─── Seitentext ───
Papst im Slum: Kritik an „Wohlstandswelt“

Franzsikus200Einen Slum mitten im Herzen der Millionenstadt Nairobi hat Papst Franziskus am Freitag besucht. Am Morgen seines dritten und letzten Reisetags in Kenia fuhr er im offenen Papamobil durch die Barackenstadt, in der mehr als 100.000 Menschen aus vielen Regionen Kenias und aus dem afrikanischen Ausland wohnen. Der Slum heißt Kangemi, er hat sich zwischen Wohnvierteln gebildet; kurz vor dem Papstbesuch installierte die Stadtverwaltung endlich Straßenbeleuchtung, ein erster greifbarer Erfolg der Visite.

Franziskus grüßte viele Einwohner und auch seine Mitbrüder aus dem Jesuitenorden, die in dem Slum die Pfarrei St. Joseph leiten; angeschlossen sind eine Krankenstation, ein Zentrum für Mütter in Schwierigkeiten und eine Ausbildungsstation für technische Berufe. Schon bei seiner Visite in Lateinamerika im Sommer diesen Jahres hatte der Papst, der Favelas aus seiner Zeit als Erzbischof von Buenos Aires gut kennt, ein vergleichbares Elendsviertel besucht.
───
* Schriftliche Aufgabe A
Schreibe die Zeilen der Datensätze von der Zeile mit „Image resolution: width=593“ bis zur Zeile mit „(x=120, y=275)“, beide eingeschlossen, neu und setze dabei „Ansichtsfenster“ an die Stelle von „Viewport“. Die Bilder lässt du weg.
─── Verfügbare Daten ───
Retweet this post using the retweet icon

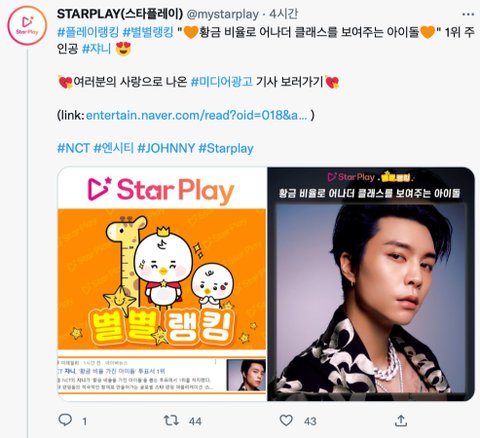(x=171, y=420)
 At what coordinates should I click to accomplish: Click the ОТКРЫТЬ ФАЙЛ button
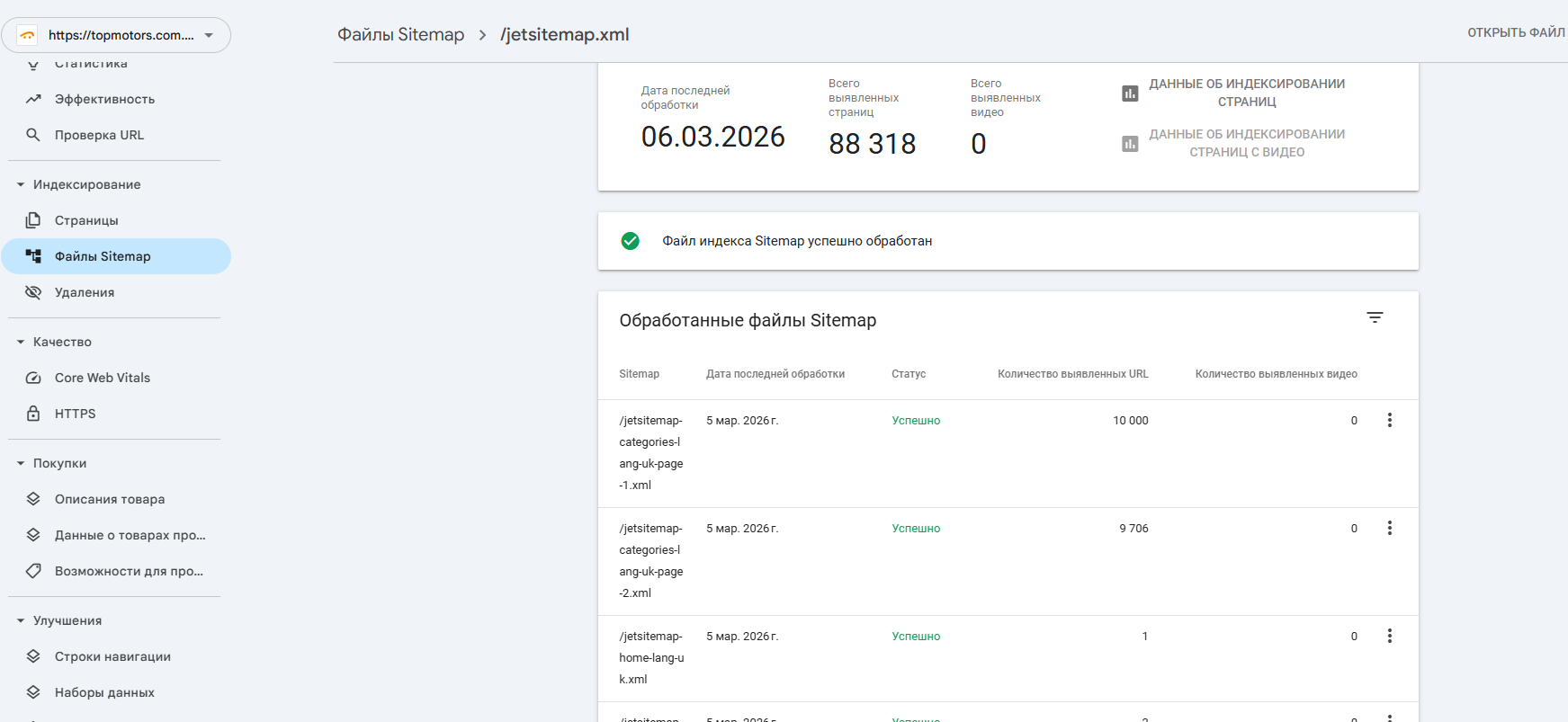pos(1516,32)
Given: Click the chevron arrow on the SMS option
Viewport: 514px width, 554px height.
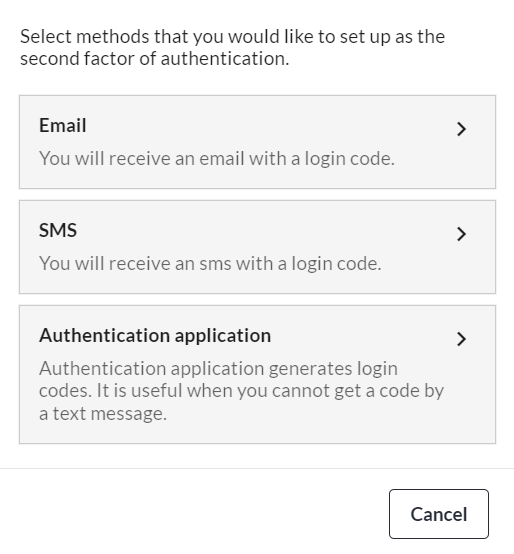Looking at the screenshot, I should point(461,234).
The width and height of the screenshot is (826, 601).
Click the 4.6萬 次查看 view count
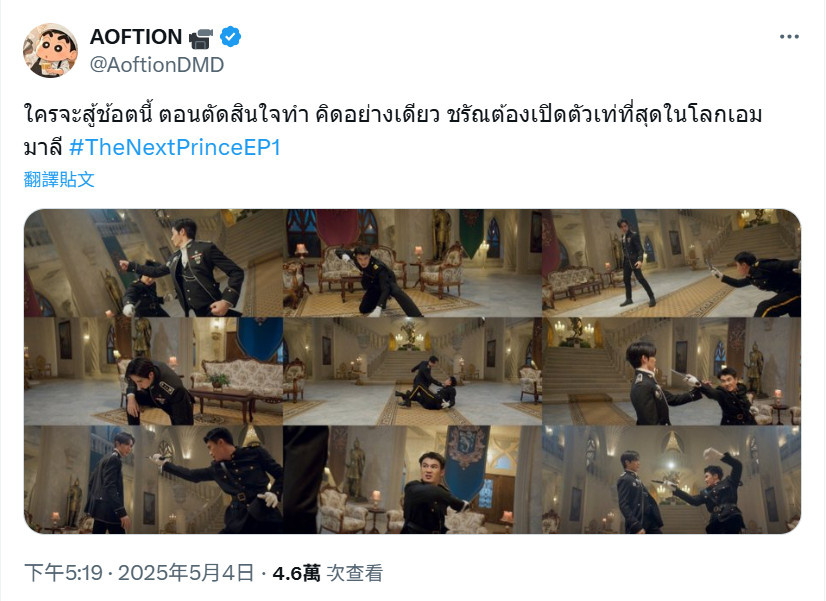tap(328, 573)

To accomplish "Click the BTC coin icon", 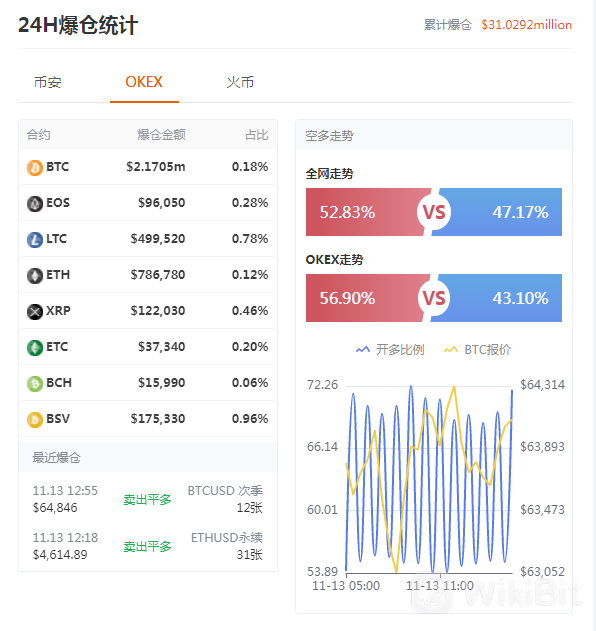I will (x=35, y=167).
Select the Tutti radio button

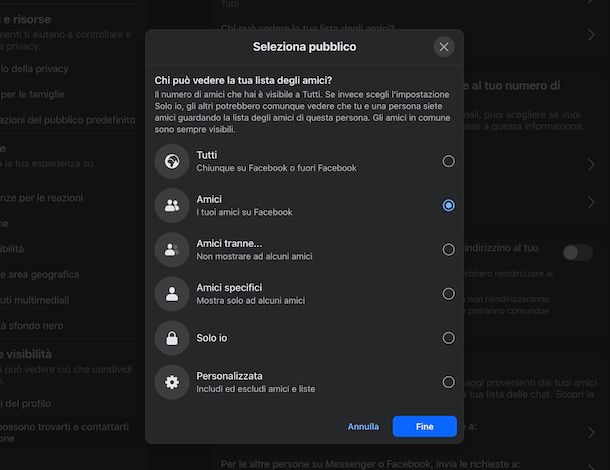click(x=448, y=161)
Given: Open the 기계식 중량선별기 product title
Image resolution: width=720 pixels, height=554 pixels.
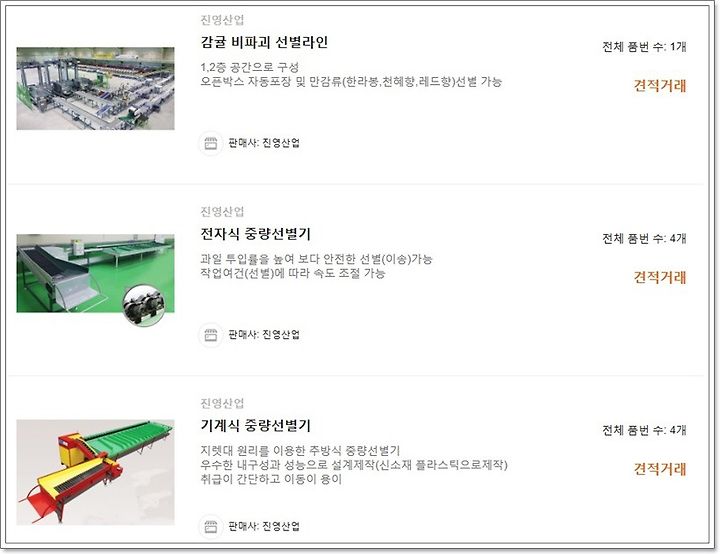Looking at the screenshot, I should [256, 425].
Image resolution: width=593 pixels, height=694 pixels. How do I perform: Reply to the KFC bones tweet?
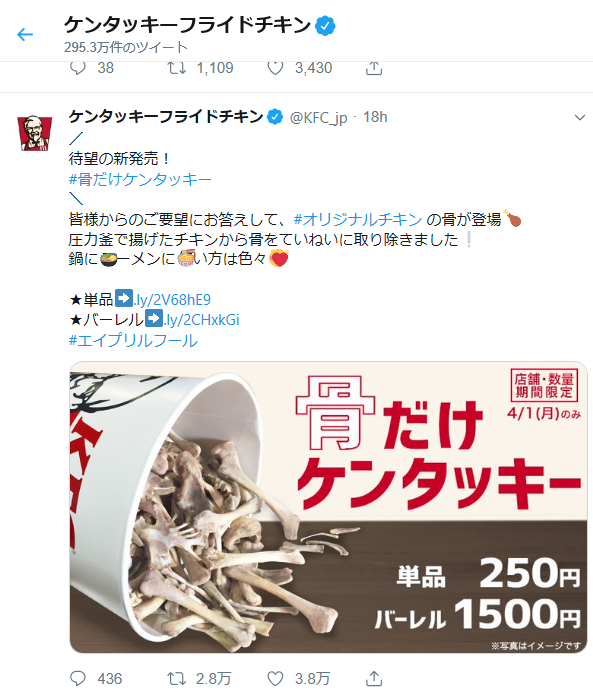click(x=78, y=678)
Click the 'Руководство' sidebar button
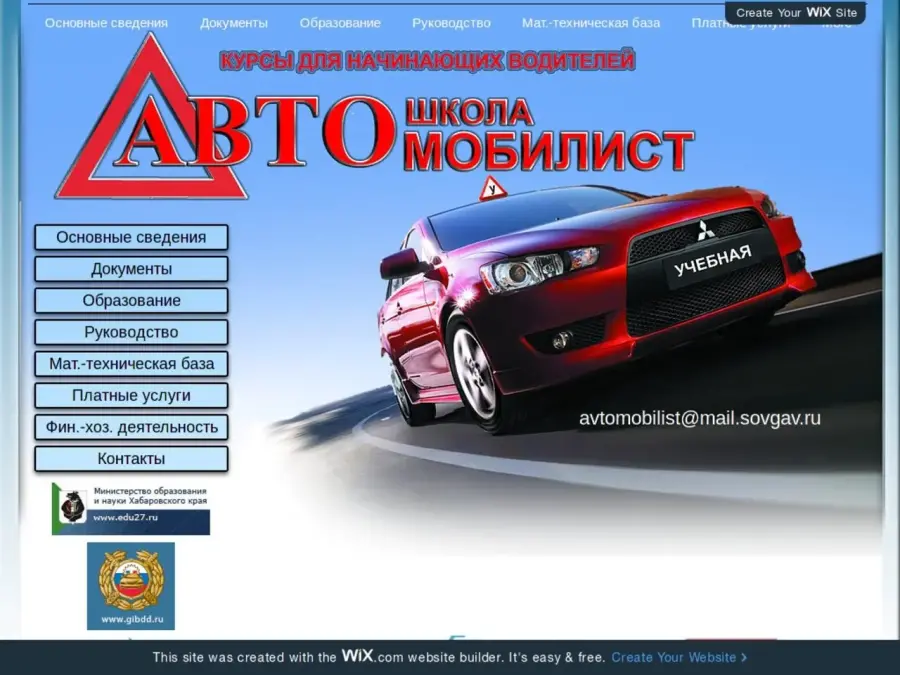 [x=131, y=332]
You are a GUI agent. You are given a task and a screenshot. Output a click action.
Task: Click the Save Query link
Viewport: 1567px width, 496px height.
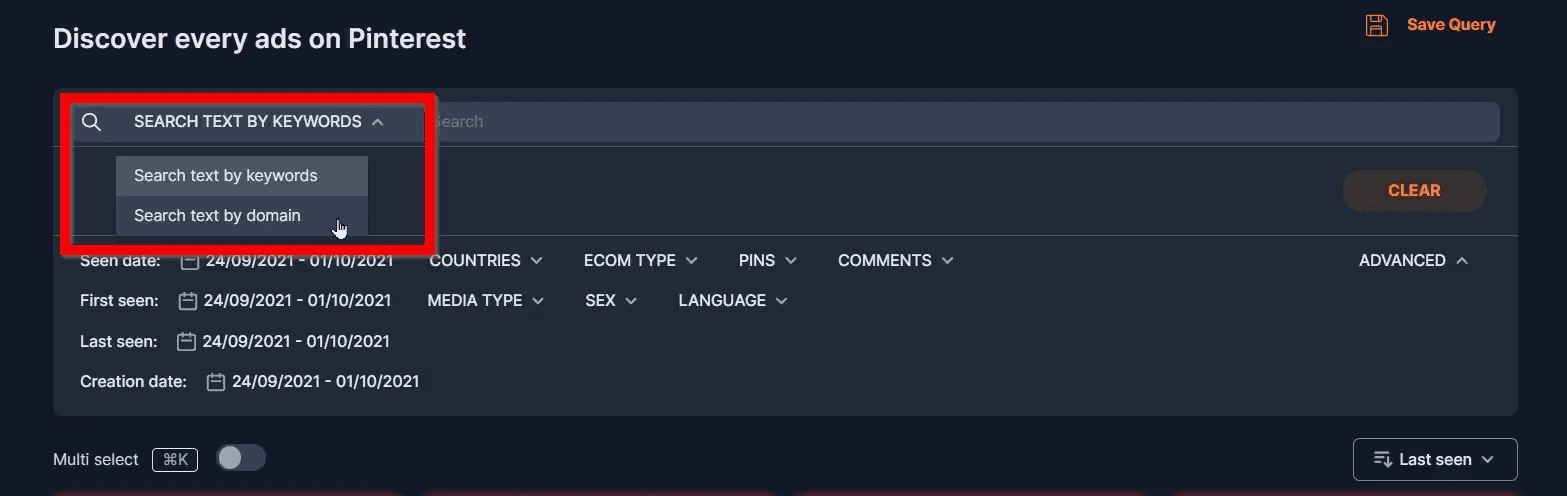pos(1451,25)
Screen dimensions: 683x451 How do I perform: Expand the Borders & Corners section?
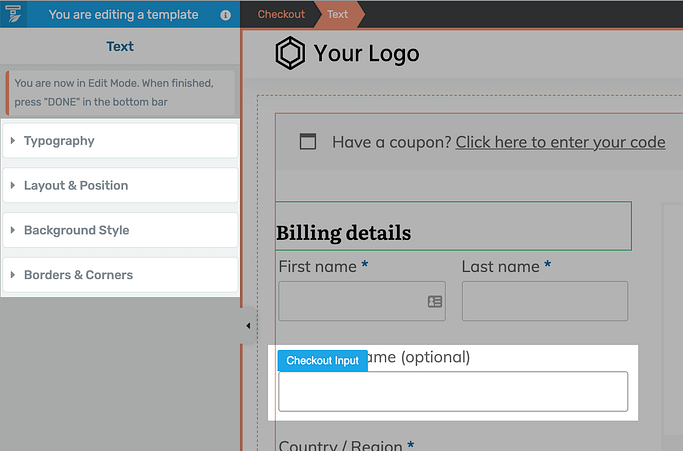(x=120, y=275)
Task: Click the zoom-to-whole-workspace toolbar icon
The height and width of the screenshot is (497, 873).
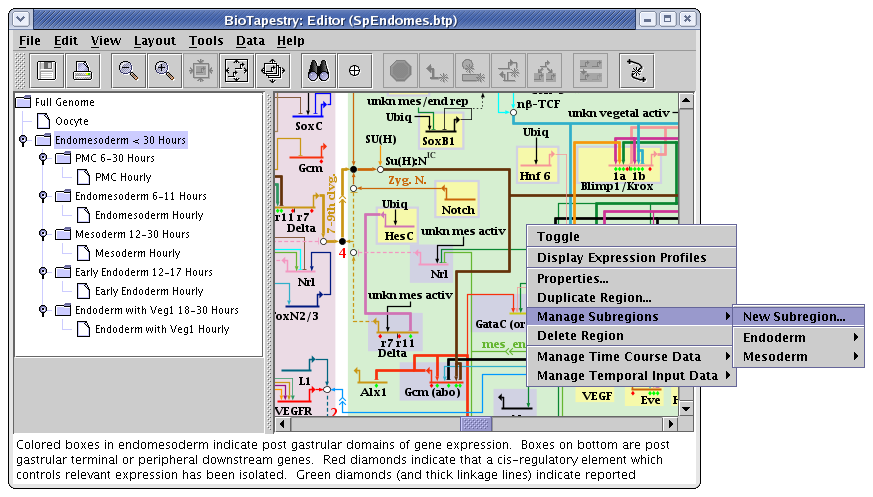Action: tap(271, 70)
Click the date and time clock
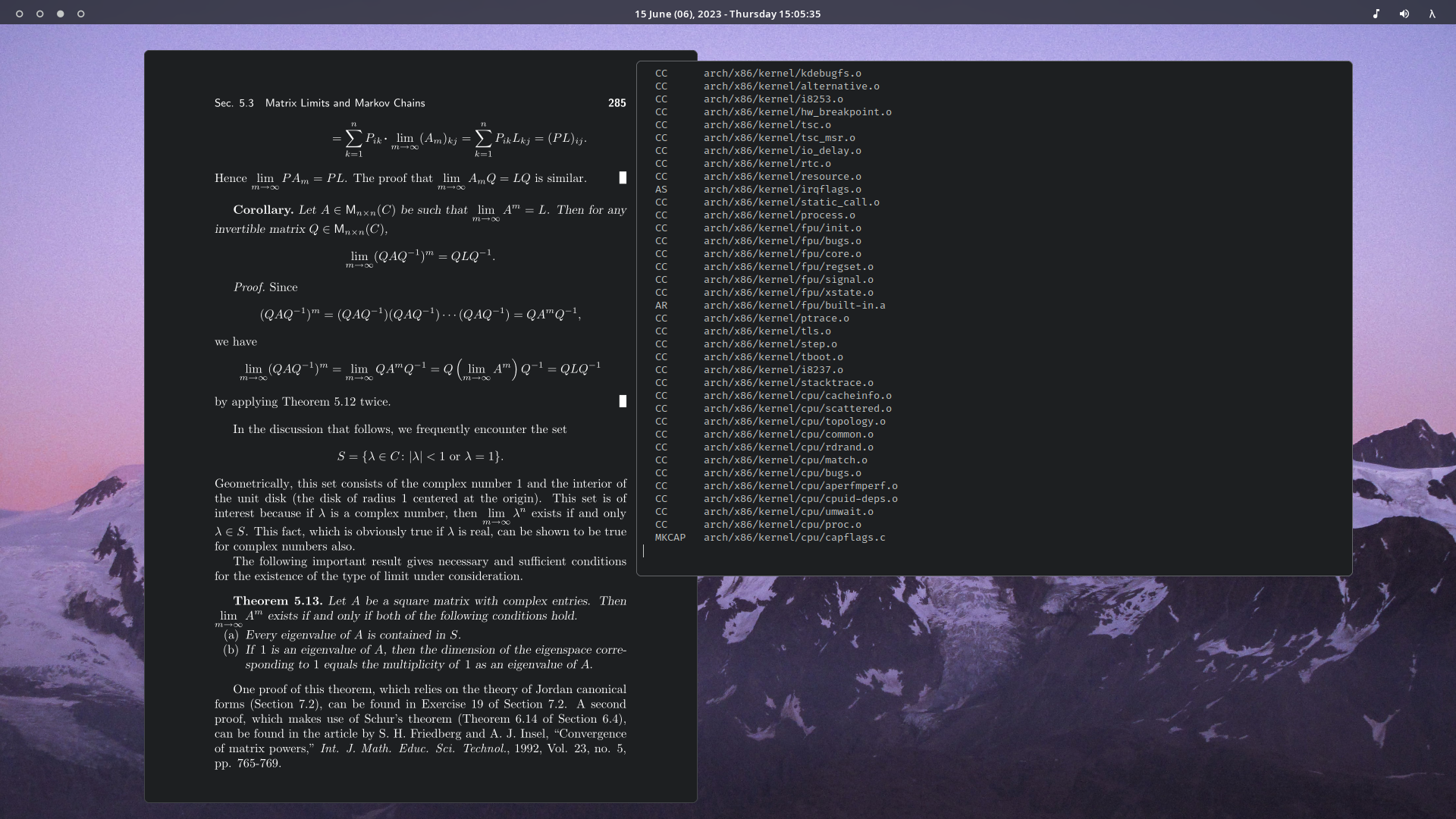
───
* Schriftliche Aufgabe B
Wie heißt laut dem Seitentext der Slum in Nairobi, den Papst Franziskus besucht hat?

* Vollständige Antwort A
Image resolution: width=593 pixels, height=694 pixels. How do I perform: Reply to the KFC bones tweet?
click(x=78, y=678)
Click the 'Руководство' sidebar button
 [x=131, y=332]
You are a GUI agent. You are given a task and a screenshot. Output a click action.
Task: Click the Save Query link
Ansichtsfenster: 1567px width, 496px height.
pos(1451,25)
Screen dimensions: 683x451 How do I perform: Expand the Borders & Corners section?
(x=120, y=275)

* Vollständige Antwort B
Der Slum heißt Kangemi.